• _Excerpt to read_:
=-=-=

All went well, taking the usual back-road route, until I had to make a familiar right turn. The road was closed. It was only closed in the direction I wanted to go, but it was nevertheless closed.

OK, well that wasn't good. I drove on a bit, putting the destination into my car's satnav so it could find me a better route. It instructed me to turn right at an up-coming junction, so I did.

There are back roads and there are back-of-beyond roads.

The track it put me on was barely wider than my car. Furthermore, it was sunken, so there was no way I could have pulled to one side if a vehicle came the other way. I could perhaps have got past a pedestrian if they'd stood sideways, but I couldn't have got past a pedestrian pushing a wheelbarow.

Up ahead, I could see the red of a Post Office van. If it was coming the same way as me, I was doomed.

=-=-=

Entries on locating words and elements:
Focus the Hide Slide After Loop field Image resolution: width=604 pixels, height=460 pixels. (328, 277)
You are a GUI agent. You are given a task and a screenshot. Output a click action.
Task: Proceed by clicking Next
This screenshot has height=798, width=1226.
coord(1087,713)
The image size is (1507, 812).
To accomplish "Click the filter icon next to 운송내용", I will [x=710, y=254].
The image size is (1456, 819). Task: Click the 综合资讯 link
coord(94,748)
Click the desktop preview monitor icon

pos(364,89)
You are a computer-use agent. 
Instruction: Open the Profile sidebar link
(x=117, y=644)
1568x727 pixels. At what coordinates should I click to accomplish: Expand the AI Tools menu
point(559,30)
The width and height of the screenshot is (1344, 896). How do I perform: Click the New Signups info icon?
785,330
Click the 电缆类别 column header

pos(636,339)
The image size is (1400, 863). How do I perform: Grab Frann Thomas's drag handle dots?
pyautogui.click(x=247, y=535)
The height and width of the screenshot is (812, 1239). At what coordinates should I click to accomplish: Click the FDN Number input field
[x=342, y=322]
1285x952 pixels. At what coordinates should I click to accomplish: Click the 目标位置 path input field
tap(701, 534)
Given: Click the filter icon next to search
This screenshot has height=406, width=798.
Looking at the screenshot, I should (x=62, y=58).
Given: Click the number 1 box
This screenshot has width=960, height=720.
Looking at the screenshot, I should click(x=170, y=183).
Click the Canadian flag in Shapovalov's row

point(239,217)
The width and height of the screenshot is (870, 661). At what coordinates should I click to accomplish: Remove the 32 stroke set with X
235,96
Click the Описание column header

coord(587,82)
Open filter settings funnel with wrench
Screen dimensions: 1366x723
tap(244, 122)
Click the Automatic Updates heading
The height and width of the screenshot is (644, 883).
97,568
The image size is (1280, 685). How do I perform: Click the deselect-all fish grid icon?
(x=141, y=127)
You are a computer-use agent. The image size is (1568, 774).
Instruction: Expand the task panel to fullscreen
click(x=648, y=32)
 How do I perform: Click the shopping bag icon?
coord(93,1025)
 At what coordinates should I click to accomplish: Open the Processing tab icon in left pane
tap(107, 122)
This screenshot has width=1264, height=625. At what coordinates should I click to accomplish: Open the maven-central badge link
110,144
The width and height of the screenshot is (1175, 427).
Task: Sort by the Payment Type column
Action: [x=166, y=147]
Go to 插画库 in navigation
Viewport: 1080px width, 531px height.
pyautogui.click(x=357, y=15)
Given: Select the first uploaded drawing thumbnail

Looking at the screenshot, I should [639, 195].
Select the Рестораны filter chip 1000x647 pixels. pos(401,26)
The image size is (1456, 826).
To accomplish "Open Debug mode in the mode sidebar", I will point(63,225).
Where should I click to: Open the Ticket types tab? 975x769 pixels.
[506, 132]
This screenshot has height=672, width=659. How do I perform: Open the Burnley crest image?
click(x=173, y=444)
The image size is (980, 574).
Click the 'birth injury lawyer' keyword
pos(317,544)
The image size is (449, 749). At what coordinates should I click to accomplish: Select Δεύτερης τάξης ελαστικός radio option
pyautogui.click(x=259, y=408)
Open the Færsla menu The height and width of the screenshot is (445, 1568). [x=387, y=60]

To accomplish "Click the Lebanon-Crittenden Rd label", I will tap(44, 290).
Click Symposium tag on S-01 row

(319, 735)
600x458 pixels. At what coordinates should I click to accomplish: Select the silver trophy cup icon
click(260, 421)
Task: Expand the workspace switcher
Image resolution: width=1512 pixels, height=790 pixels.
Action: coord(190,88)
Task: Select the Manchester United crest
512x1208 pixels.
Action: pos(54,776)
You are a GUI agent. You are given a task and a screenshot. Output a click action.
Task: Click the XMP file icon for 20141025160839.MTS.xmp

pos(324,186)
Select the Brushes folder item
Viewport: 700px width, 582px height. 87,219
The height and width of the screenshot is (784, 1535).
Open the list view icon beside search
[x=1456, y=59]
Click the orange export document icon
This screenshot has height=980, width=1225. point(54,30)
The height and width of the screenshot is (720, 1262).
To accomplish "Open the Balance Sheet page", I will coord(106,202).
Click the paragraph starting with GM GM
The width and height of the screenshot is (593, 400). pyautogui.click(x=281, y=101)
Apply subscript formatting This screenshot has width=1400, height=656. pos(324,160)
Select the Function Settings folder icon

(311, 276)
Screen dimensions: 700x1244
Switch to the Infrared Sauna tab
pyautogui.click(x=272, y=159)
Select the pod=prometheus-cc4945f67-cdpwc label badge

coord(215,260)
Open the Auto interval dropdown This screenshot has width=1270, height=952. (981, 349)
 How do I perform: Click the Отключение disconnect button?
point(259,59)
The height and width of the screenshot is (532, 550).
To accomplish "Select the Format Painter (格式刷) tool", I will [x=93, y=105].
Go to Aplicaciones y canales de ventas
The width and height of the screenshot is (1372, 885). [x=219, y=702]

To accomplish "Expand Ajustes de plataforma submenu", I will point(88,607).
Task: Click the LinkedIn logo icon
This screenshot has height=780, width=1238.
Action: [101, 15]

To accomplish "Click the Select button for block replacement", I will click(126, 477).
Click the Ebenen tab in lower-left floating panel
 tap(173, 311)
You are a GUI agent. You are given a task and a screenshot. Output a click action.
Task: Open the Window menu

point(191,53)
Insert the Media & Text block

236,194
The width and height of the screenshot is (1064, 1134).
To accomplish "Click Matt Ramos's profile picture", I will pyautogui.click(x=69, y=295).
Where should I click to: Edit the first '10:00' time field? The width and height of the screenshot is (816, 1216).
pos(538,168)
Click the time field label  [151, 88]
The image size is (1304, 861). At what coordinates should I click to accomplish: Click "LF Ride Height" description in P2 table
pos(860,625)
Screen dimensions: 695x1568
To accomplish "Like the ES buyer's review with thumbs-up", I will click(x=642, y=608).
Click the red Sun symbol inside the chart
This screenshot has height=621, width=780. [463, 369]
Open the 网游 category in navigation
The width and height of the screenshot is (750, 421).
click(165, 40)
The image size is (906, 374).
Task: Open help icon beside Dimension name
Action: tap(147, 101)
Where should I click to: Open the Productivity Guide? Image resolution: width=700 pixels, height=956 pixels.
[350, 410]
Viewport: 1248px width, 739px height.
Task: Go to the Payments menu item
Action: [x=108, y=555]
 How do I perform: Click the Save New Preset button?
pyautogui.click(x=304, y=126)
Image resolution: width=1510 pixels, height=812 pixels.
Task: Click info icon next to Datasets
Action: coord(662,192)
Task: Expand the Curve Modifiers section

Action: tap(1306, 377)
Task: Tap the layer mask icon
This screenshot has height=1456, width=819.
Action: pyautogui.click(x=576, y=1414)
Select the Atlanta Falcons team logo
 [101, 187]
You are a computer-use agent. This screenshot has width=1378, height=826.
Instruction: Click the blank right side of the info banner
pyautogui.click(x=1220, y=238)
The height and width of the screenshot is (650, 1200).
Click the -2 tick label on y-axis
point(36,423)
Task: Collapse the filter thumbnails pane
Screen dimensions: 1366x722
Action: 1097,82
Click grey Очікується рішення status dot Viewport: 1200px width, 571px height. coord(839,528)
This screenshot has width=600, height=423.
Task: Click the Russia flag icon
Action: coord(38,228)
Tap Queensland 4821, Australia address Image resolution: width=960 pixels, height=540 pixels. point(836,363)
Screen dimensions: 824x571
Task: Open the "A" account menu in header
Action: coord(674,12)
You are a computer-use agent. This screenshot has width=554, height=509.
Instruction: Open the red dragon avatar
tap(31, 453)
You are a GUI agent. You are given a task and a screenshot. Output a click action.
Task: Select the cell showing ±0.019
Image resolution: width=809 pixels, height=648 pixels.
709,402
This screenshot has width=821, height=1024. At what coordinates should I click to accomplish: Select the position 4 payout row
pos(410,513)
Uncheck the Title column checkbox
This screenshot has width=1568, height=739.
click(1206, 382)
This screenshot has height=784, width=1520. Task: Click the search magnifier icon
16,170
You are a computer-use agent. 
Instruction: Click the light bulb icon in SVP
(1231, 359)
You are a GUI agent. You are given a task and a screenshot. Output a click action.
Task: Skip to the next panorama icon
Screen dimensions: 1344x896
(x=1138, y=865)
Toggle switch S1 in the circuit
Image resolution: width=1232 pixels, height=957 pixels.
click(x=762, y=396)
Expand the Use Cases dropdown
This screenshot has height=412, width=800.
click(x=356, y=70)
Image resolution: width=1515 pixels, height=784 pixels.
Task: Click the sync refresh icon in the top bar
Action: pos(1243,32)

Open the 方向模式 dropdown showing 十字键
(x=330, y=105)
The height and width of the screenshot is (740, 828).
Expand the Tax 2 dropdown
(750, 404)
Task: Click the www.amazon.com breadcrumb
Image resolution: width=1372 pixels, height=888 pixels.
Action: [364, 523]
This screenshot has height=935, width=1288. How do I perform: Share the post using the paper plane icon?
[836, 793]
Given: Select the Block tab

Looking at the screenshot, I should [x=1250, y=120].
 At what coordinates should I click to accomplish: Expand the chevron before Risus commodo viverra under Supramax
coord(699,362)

=-=-=

• _Exercise set_:
(1) Write out everything in the driving passage from "The track it" down to "I was doomed.".
(2) Answer these from the driving passage:
(a) What did the narrator enter into the car's satnav?
(b) How wide was the track the satnav led to?
(c) What vehicle appeared up ahead, and what color was it?
(3) Render this sentence from the driving passage in Spanish: "Up ahead, I could see the red of a Post Office van."

• _Completed exercise_:
(1)
The track it put me on was barely wider than my car. Furthermore, it was sunken, so there was no way I could have pulled to one side if a vehicle came the other way. I could perhaps have got past a pedestrian if they'd stood sideways, but I couldn't have got past a pedestrian pushing a wheelbarow.

Up ahead, I could see the red of a Post Office van. If it was coming the same way as me, I was doomed.

(2)
(a) The destination.
(b) Barely wider than the car.
(c) A Post Office van, which was red.

(3) Más adelante, podía ver el rojo de una furgoneta de Correos.